U.S. Auto Lenders Rely More on Alternative Credit Reporting

Dealers can sell more cars and satisfy customers when lenders explore entire credit histories.

Steve Finlay, Senior Editor

January 30, 2023

3 Min Read
Lena Bourgeois Picture2
Bourgeois leads Equifax’s automotive division.

DALLAS – As the U.S. economy shifts to what many believe may be a recession, dealers potentially face more shoppers with poor or no credit histories.

Lena Bourgeois, general manager of Equifax’s automotive division, leads her company’s mission to educate consumers and lenders on the best way to establish positive financial portfolios that lead to car sales.

Wards met her during the 2023 NADA Show to discuss the process. Here is an edited transcript of that conversation.

Wards: Who are your customers in the auto space?

Bourgeois: We serve the entire ecosystem: manufacturers, lenders, dealers, and all the various technology platform connectors. 

Wards: What is the elevator-ride description of Equifax?

Bourgeois: Internally, we say, ”We’re not your grandfather’s credit bureau.”

But we are the oldest of the three credit bureaus. Yet, in recent times, especially in the last five years, we’ve transformed into an information technology company. Our ultimate goal is to help consumers live their financial best.

Wards: Can you improve people’s credit ratings or help them with their finances?

Bourgeois: We work with universities and educational institutions to help with financial literacy. We also work with bank outreach programs.

More so, we’re trying to consider not only people’s traditional credit files but also to realize young people may have less information in their credit files.

Some people have thin files or no files. They’re just not credit-active in the traditional sense. But young people have cell phones, cable TV and utility bills. Some people borrow from alternative credit arms, such as payday lending.     

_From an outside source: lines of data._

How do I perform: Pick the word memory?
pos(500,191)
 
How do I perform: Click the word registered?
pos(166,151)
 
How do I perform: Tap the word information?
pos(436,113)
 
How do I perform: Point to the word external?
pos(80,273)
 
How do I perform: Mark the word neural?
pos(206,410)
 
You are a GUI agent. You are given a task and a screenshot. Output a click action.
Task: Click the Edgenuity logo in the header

Wards: This is what is called the alternative credit data?

Bourgeois: Yes. We have spent millions of dollars acquiring access to these data sources to get a more holistic view of your affordability and credit profile so the lenders can say “yes” more often. We try to make sure institutions don’t neglect this consumer base.  

Wards: Do you invest in these alternative sources because so many people have their credit based on those, or does this supplement traditional credit sources?

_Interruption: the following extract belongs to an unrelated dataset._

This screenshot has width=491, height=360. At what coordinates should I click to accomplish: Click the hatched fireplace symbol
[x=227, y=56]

Bourgeois: Imagine 320 million consumers are on the credit file. This utility exchange we leverage adds another 215 million consumers with incremental transactional information. Alternative payday lending adds another 80 million. Many pay their bills but are not on traditional credit bureau files.   

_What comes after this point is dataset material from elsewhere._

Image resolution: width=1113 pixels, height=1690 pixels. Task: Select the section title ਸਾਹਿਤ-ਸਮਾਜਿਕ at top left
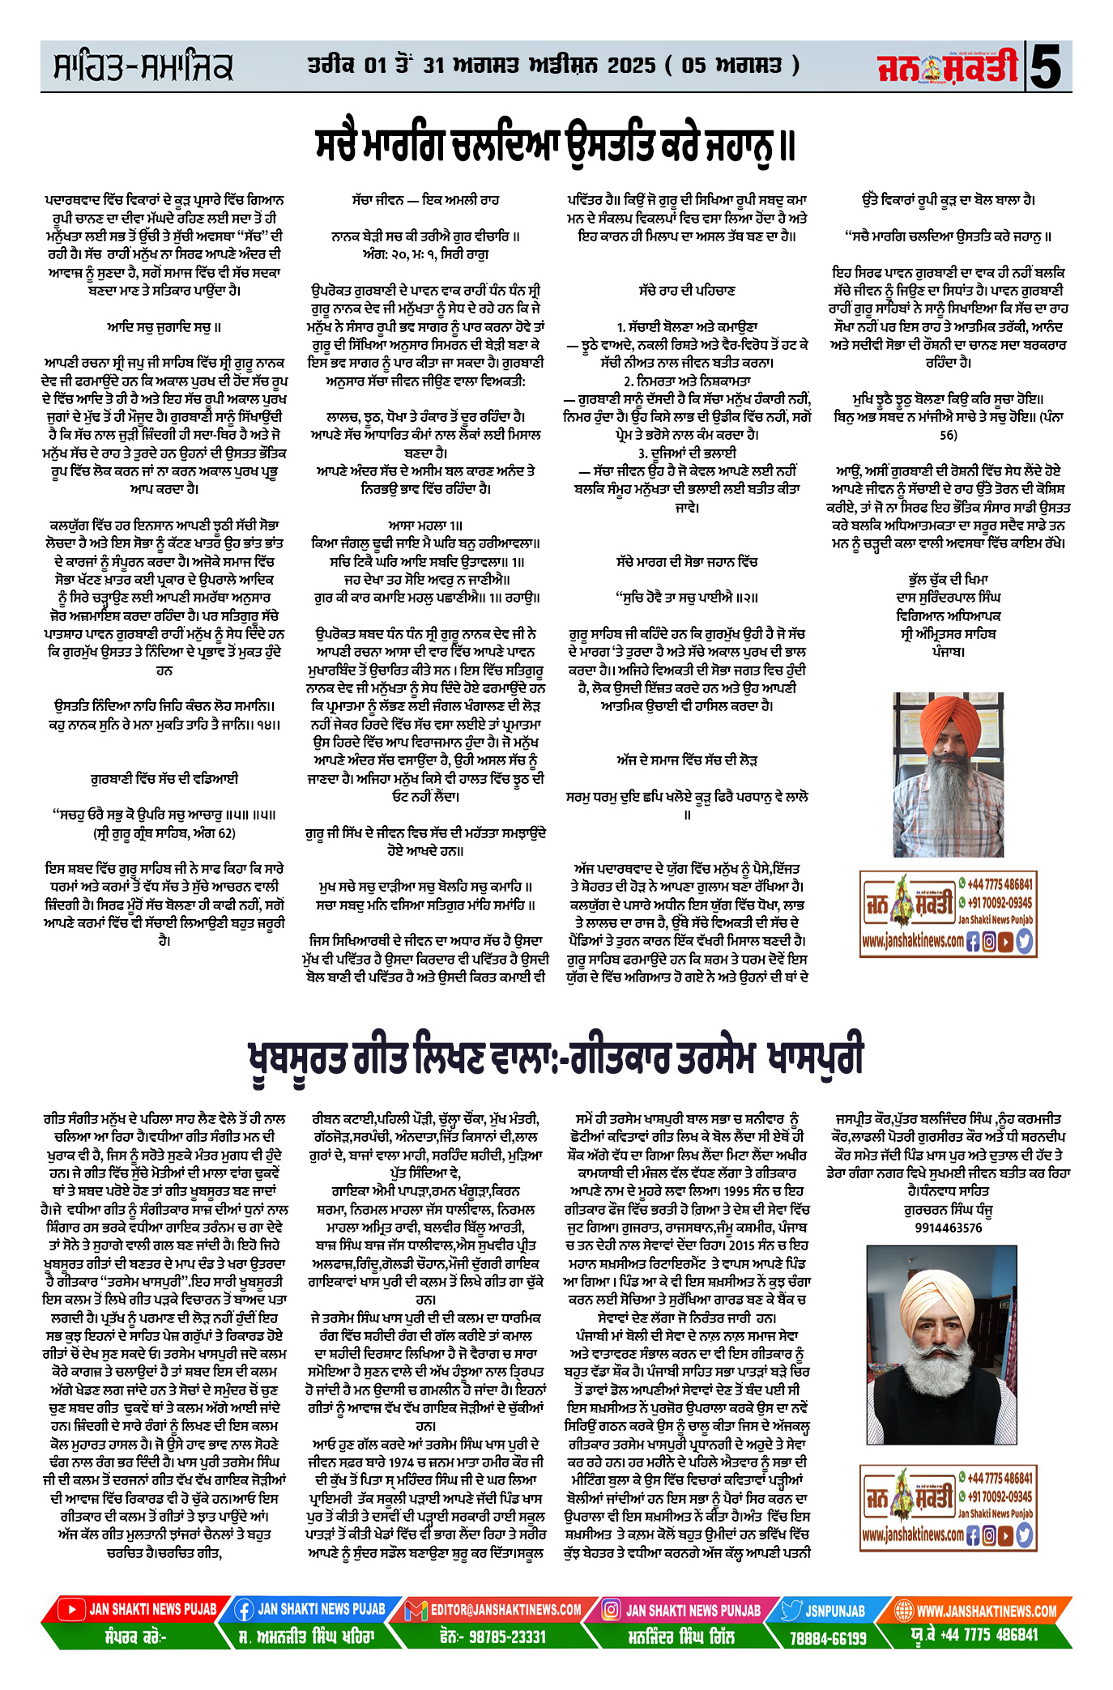click(143, 67)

Wards: What are the traditional factors?

Bourgeois: Credit cards, car loans and mortgages are reported to us by financial institutions. But with the alternative data, a bank can see someone has been paying their cell phone bills for 5 years or their gas bill for 12 years, and they’ve met their financial obligations. So , a bank may look at that and say, “You know what, I’m going to lend this person money to buy a car..”

Wards: That helps lenders, but do car dealers fit in as far as those considerations?

Bourgeois: They do. Dealers don’t make a credit decision on the consumer. But to sell a car, they need to get consumer loans approved by the financial institution. Alternative data will help dealers. Dealers are really holding the business the lenders get. If the lenders do well by them, they’ll get more business. It helps financial institutions, dealers and consumers.    

Wards: You mentioned financial literacy earlier. Presumably, most people are financially literate. But it would seem like a lot of them aren’t. 

Bourgeois: We did a study a few years ago indicating most consumers in the lower credit spectrums are the least financially literate.

Wards: No surprise there.

Bourgeois: Right. Again, we’re doing a lot of outreach to address that. Our partnerships help that sector of people better understand the power that credit has in life and how to manage it. 

Wards: How many people take you up on that offering?

Bourgeois: Right now, we have a few million consumers. We’re looking to grow that. I think everyone realizes managing your finances is essential.

It’s important to educate early on. We partner with universities that put financial literacy in their curriculums.

Wards: But some people still buy cars they really can’t afford.

Bourgeois: Yes. But we’re seeing consumer sentiment become a bit more conservative. We’ll likely see more car consumers skip those bells and whistles when buying a car. Affordability will continue to be a topic of conversation.